-- Start DATA ROWS --

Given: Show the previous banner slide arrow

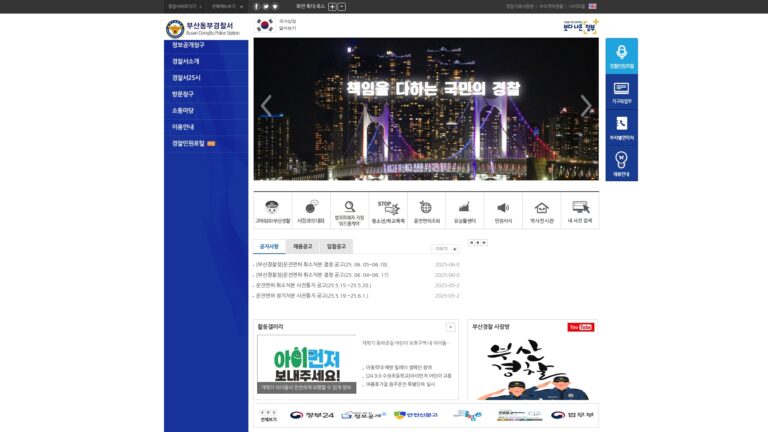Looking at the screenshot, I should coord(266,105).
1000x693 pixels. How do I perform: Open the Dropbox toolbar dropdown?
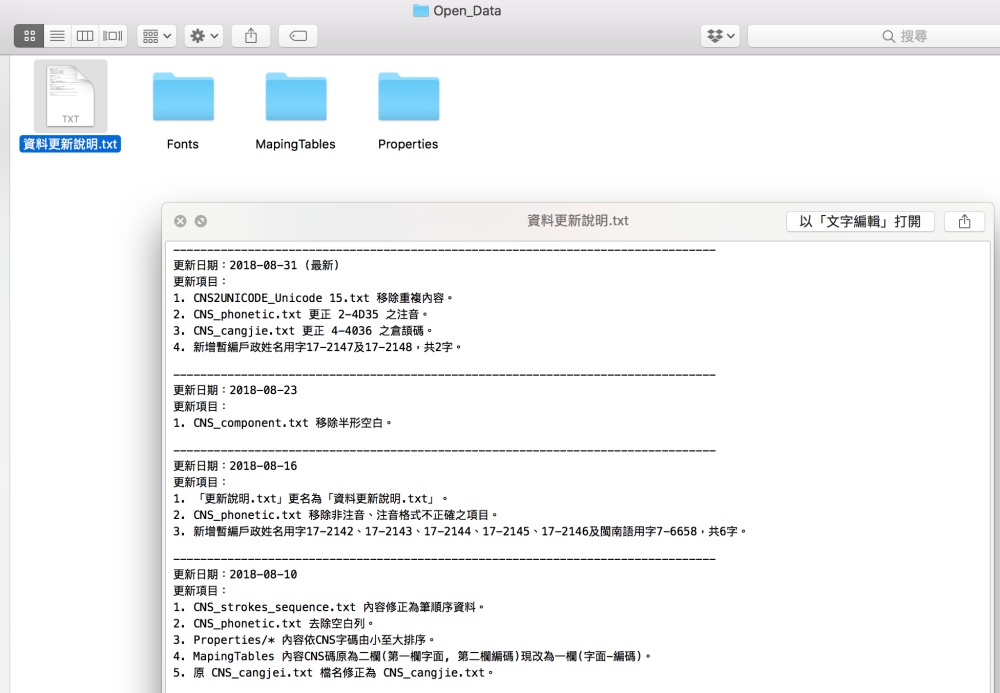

-- End DATA ROWS --
-- Start DATA ROWS --

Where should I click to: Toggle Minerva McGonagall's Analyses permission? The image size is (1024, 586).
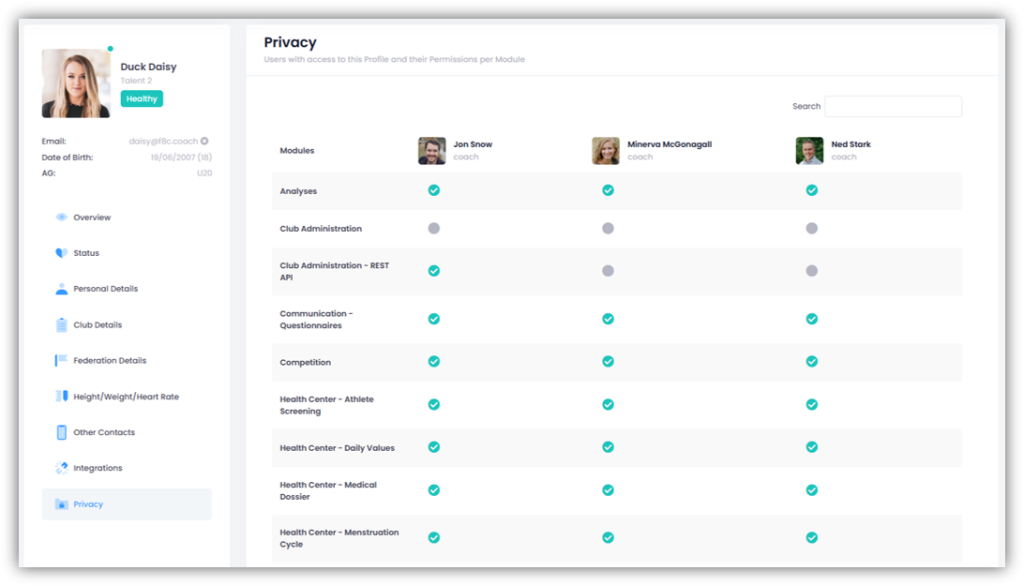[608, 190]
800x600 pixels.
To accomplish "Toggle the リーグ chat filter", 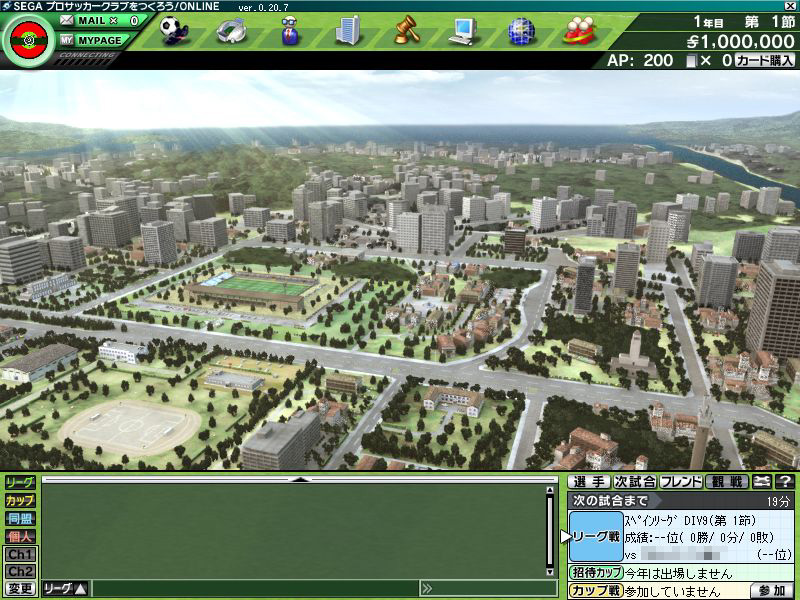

-- End DATA ROWS --

- EXERCISE:
Reproduce the listing verbatim, starting with the line containing "Given: Show the previous banner slide arrow" and ending with the line containing "1000x693 pixels. How", both included. Do not include the pictures in your answer.

- FINISHED TASK:
Given: Show the previous banner slide arrow

Looking at the screenshot, I should coord(266,105).
1000x693 pixels. How do I perform: Open the Dropbox toolbar dropdown?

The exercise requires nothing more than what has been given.